**Instructions to follow:** With the pictures omitted, repeat exactly the lines below starting with the line that has "At what coordinates" and going on through the line that has "Task: Click the".

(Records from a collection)
- Opening Delimiter -

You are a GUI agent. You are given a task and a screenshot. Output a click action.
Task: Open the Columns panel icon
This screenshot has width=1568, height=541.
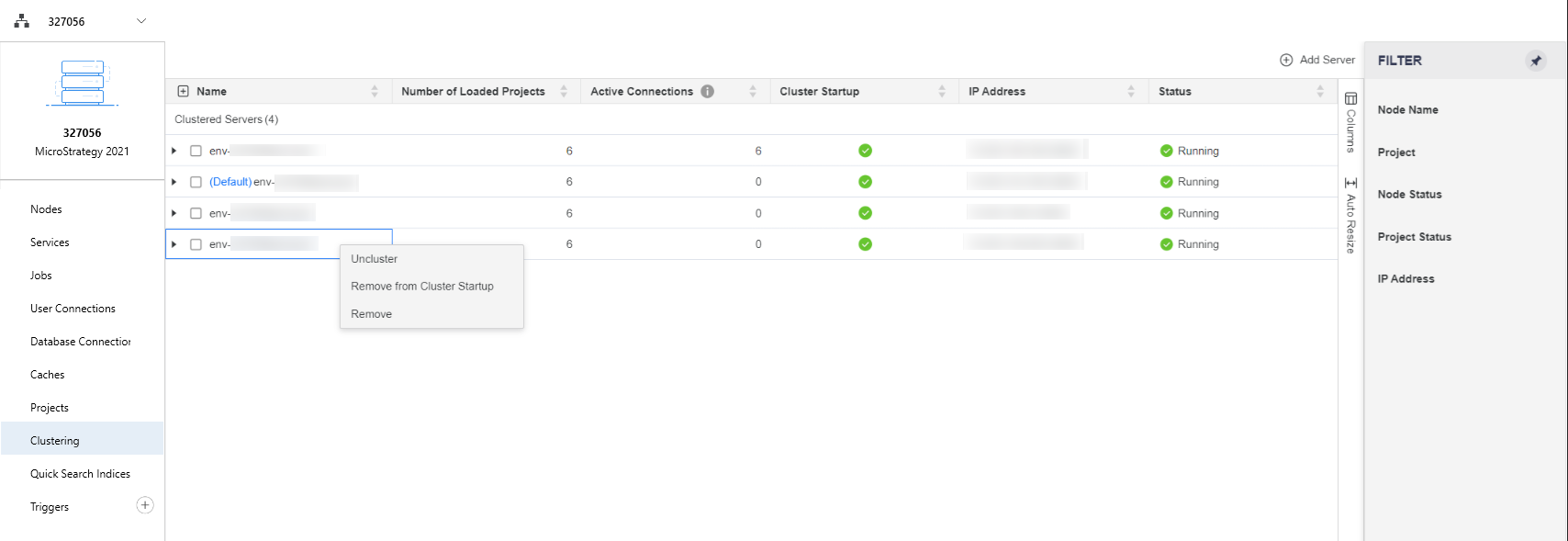click(1350, 98)
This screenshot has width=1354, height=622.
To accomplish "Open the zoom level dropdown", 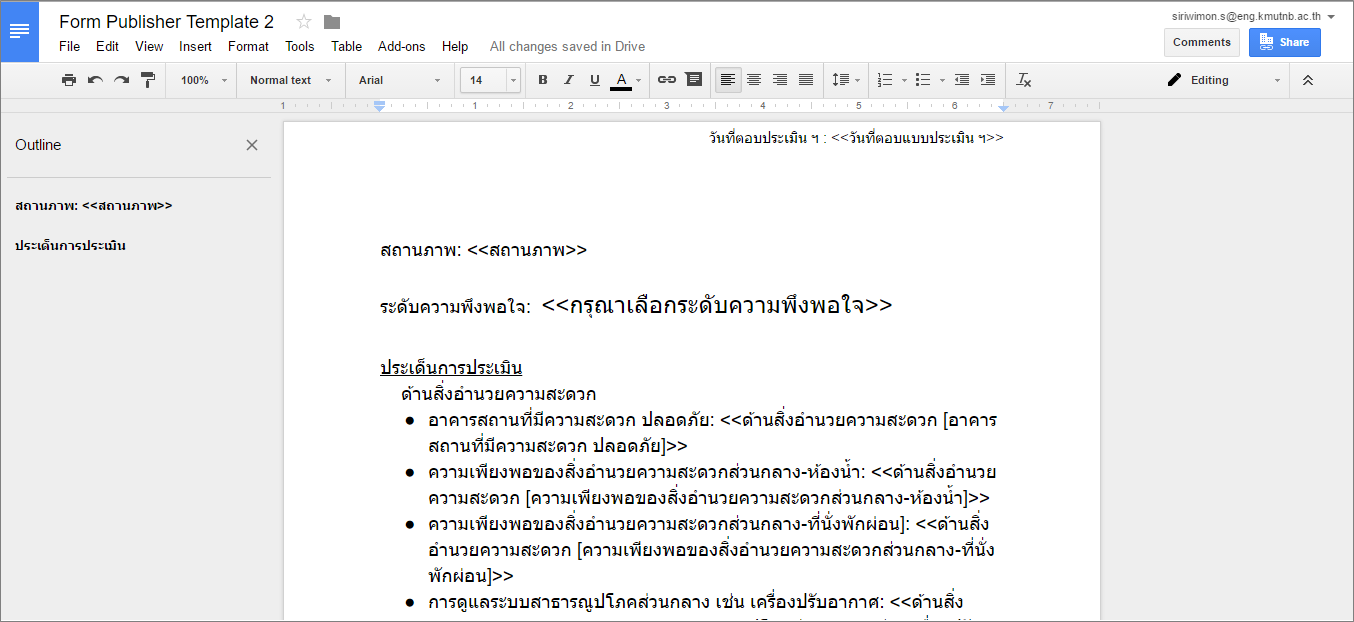I will point(200,80).
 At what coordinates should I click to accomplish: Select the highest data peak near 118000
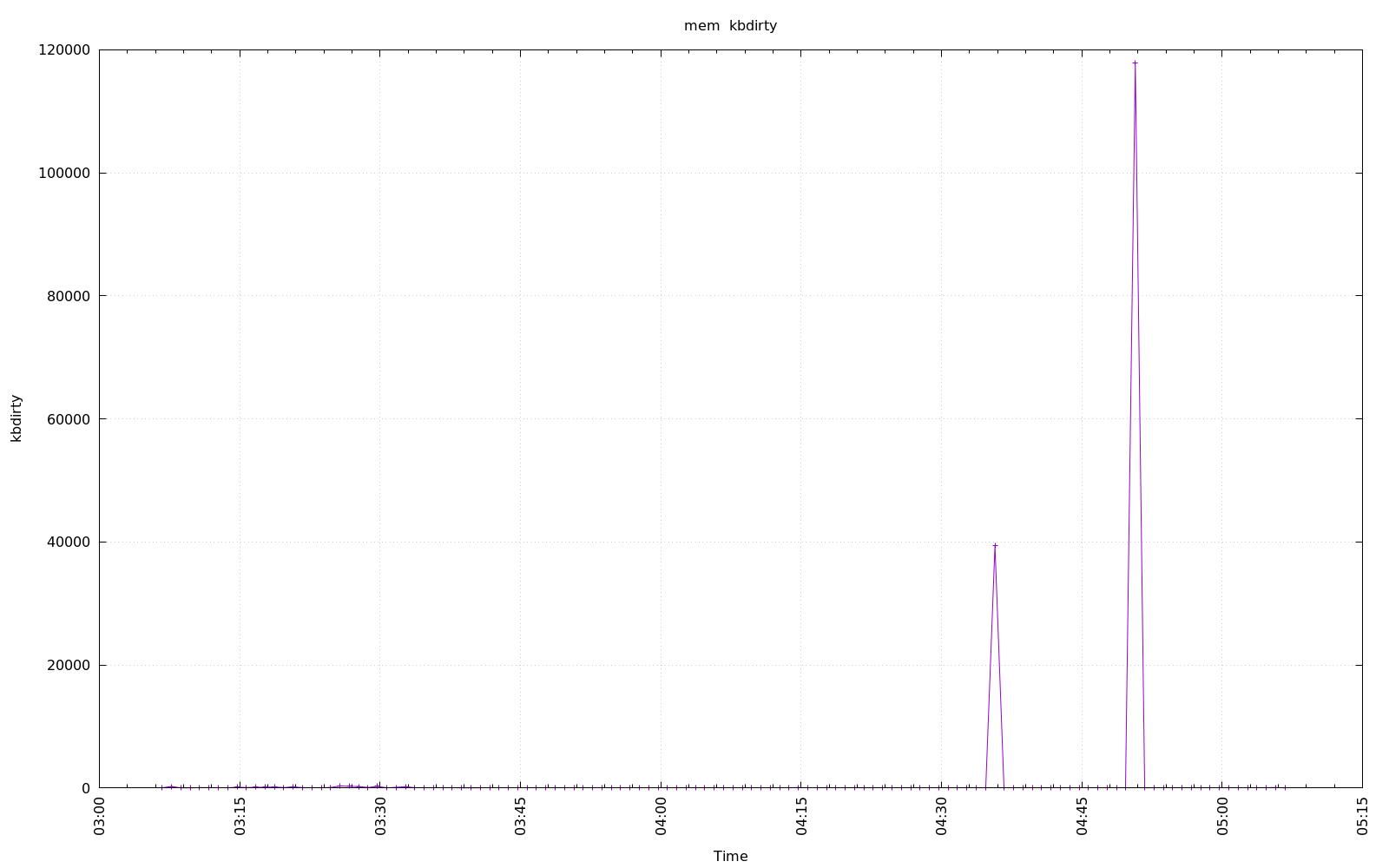click(x=1135, y=62)
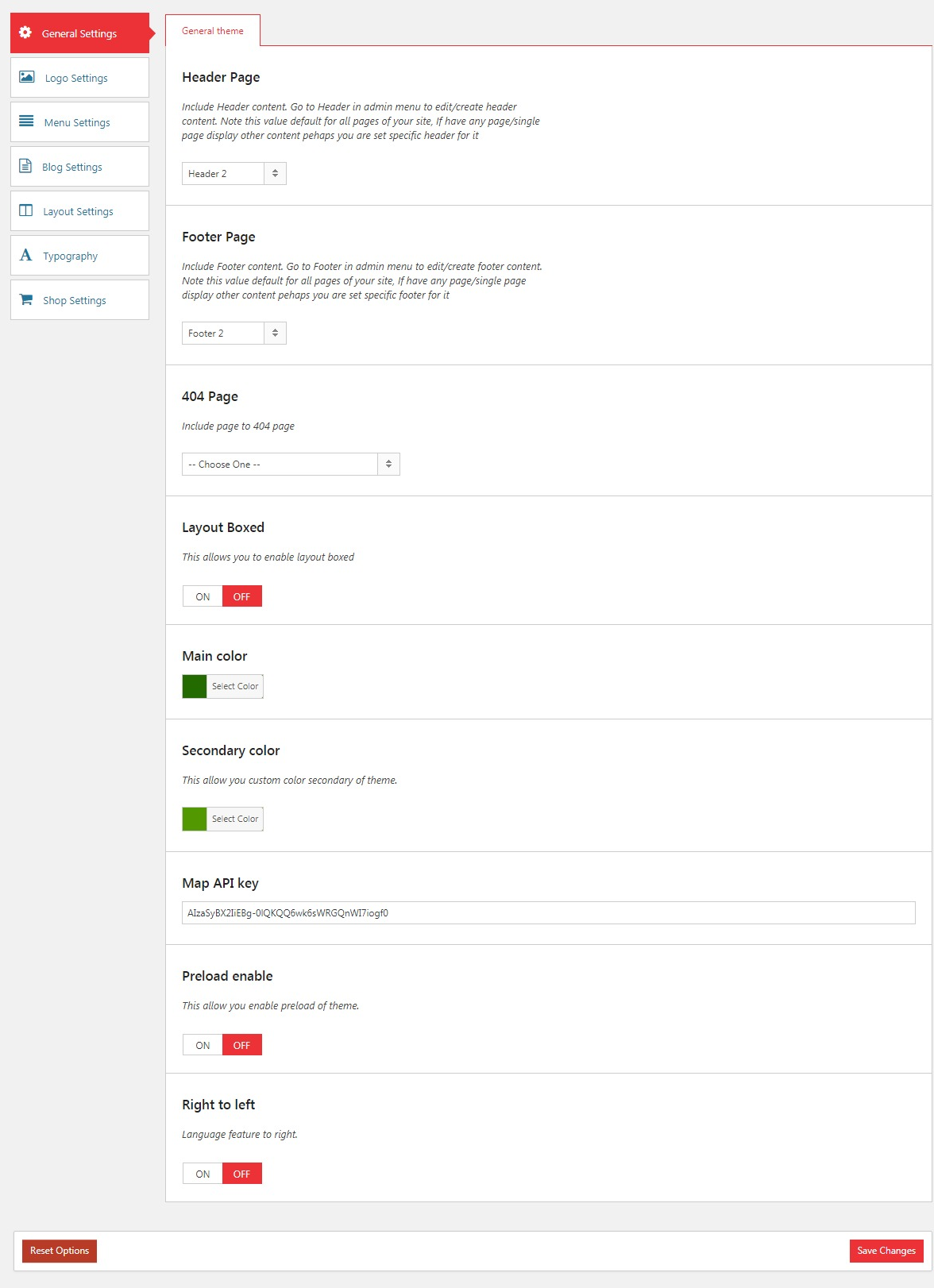Click the Main color dark green swatch

[195, 686]
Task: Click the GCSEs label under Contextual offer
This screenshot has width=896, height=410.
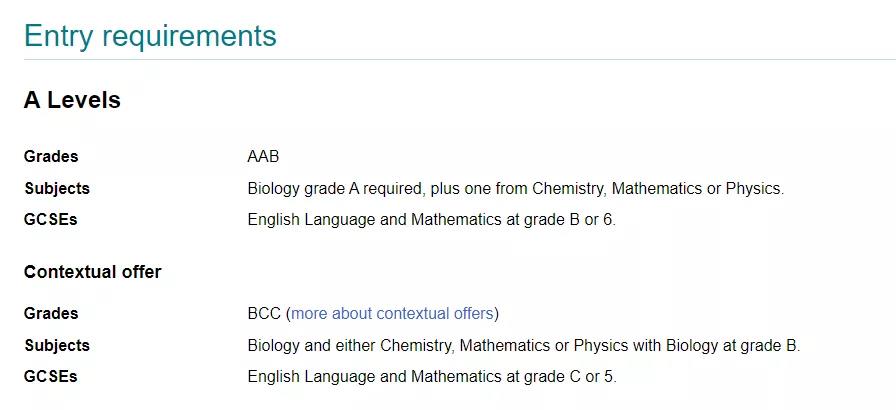Action: click(x=51, y=377)
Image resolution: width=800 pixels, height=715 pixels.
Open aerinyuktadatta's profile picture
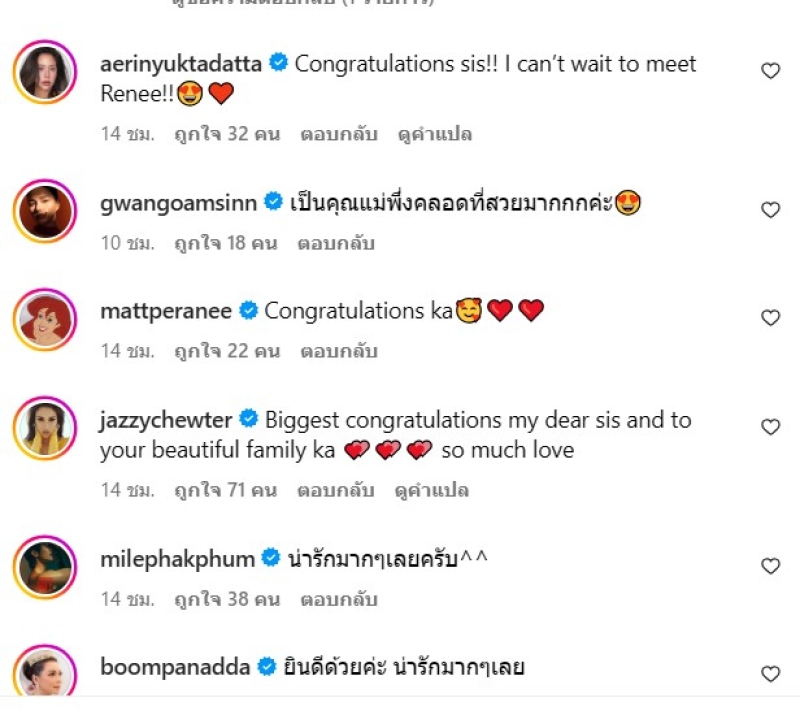pos(45,71)
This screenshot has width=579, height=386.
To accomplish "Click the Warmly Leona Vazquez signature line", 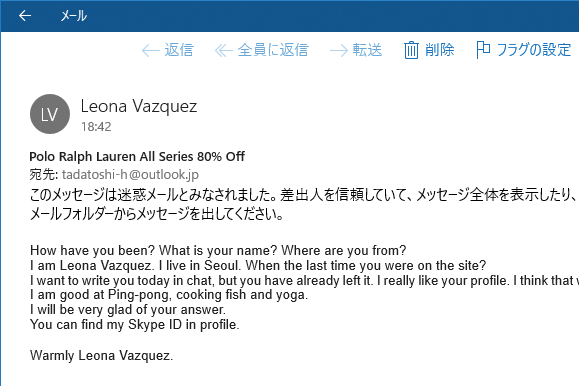I will pyautogui.click(x=102, y=355).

- Closing Delimiter -

**Written solution:**
 At what coordinates should I click to accomplish: Select the highest data peak near 118000
click(x=1135, y=62)
Click the Main color dark green swatch

[195, 686]
Task: Click the GCSEs label under Contextual offer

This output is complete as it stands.